-- Opening Marker --
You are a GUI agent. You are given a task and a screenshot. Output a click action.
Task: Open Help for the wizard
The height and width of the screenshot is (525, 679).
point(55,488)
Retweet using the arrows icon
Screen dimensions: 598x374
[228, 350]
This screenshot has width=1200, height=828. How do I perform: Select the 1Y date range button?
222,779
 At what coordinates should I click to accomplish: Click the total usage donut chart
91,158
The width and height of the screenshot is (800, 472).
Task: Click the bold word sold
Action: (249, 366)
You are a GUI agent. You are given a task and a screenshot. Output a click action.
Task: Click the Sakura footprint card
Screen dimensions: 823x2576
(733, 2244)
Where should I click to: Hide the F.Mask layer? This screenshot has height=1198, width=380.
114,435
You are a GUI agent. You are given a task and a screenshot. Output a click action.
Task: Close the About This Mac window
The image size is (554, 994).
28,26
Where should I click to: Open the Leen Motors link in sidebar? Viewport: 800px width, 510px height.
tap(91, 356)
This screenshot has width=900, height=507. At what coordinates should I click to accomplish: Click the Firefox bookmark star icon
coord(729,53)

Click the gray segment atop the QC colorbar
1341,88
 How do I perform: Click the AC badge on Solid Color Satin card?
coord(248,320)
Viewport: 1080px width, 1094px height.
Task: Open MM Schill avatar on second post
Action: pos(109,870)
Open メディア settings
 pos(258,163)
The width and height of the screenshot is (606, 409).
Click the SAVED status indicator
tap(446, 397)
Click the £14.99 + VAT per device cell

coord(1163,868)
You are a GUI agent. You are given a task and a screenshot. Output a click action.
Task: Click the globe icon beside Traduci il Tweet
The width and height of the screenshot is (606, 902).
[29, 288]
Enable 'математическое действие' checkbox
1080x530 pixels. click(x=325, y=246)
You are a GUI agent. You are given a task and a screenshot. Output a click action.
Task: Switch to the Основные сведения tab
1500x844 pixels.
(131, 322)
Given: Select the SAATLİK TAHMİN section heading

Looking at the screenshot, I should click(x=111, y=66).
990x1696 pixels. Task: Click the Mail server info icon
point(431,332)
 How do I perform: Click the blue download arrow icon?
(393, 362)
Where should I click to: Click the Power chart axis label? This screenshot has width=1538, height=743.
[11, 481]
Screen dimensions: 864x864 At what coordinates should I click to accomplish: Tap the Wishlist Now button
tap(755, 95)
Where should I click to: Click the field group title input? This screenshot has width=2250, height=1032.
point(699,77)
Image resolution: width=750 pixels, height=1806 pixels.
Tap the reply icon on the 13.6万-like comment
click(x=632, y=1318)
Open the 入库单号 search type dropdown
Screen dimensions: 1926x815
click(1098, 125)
-- Closing Marker --
The data must be given again in full, exactly as written.

You are a GUI agent. You are given a task and a screenshot. Output a click action.
Task: Open Help for the wizard
The height and width of the screenshot is (525, 679).
point(55,488)
Retweet using the arrows icon
Screen dimensions: 598x374
[228, 350]
This screenshot has width=1200, height=828. How do I perform: Select the 1Y date range button?
222,779
 At what coordinates should I click to accomplish: Click the total usage donut chart
91,158
The width and height of the screenshot is (800, 472).
Task: Click the bold word sold
Action: (249, 366)
You are a GUI agent. You are given a task and a screenshot. Output a click action.
Task: Click the Sakura footprint card
Screen dimensions: 823x2576
(733, 2244)
Where should I click to: Hide the F.Mask layer? This screenshot has height=1198, width=380.
114,435
You are a GUI agent. You are given a task and a screenshot. Output a click action.
Task: Close the About This Mac window
The image size is (554, 994).
28,26
Where should I click to: Open the Leen Motors link in sidebar? Viewport: 800px width, 510px height.
tap(91, 356)
This screenshot has width=900, height=507. At what coordinates should I click to accomplish: Click the Firefox bookmark star icon
coord(729,53)

Click the gray segment atop the QC colorbar
1341,88
 How do I perform: Click the AC badge on Solid Color Satin card?
coord(248,320)
Viewport: 1080px width, 1094px height.
Task: Open MM Schill avatar on second post
Action: pos(109,870)
Open メディア settings
 pos(258,163)
The width and height of the screenshot is (606, 409).
Click the SAVED status indicator
tap(446, 397)
Click the £14.99 + VAT per device cell

coord(1163,868)
You are a GUI agent. You are given a task and a screenshot. Output a click action.
Task: Click the globe icon beside Traduci il Tweet
The width and height of the screenshot is (606, 902).
[29, 288]
Enable 'математическое действие' checkbox
1080x530 pixels. click(x=325, y=246)
You are a GUI agent. You are given a task and a screenshot. Output a click action.
Task: Switch to the Основные сведения tab
1500x844 pixels.
(131, 322)
Given: Select the SAATLİK TAHMİN section heading

Looking at the screenshot, I should click(x=111, y=66).
990x1696 pixels. Task: Click the Mail server info icon
point(431,332)
 How do I perform: Click the blue download arrow icon?
(393, 362)
Where should I click to: Click the Power chart axis label? This screenshot has width=1538, height=743.
[11, 481]
Screen dimensions: 864x864 At what coordinates should I click to accomplish: Tap the Wishlist Now button
tap(755, 95)
Where should I click to: Click the field group title input? This screenshot has width=2250, height=1032.
point(699,77)
Image resolution: width=750 pixels, height=1806 pixels.
Tap the reply icon on the 13.6万-like comment
click(x=632, y=1318)
Open the 入库单号 search type dropdown
Screen dimensions: 1926x815
click(1098, 125)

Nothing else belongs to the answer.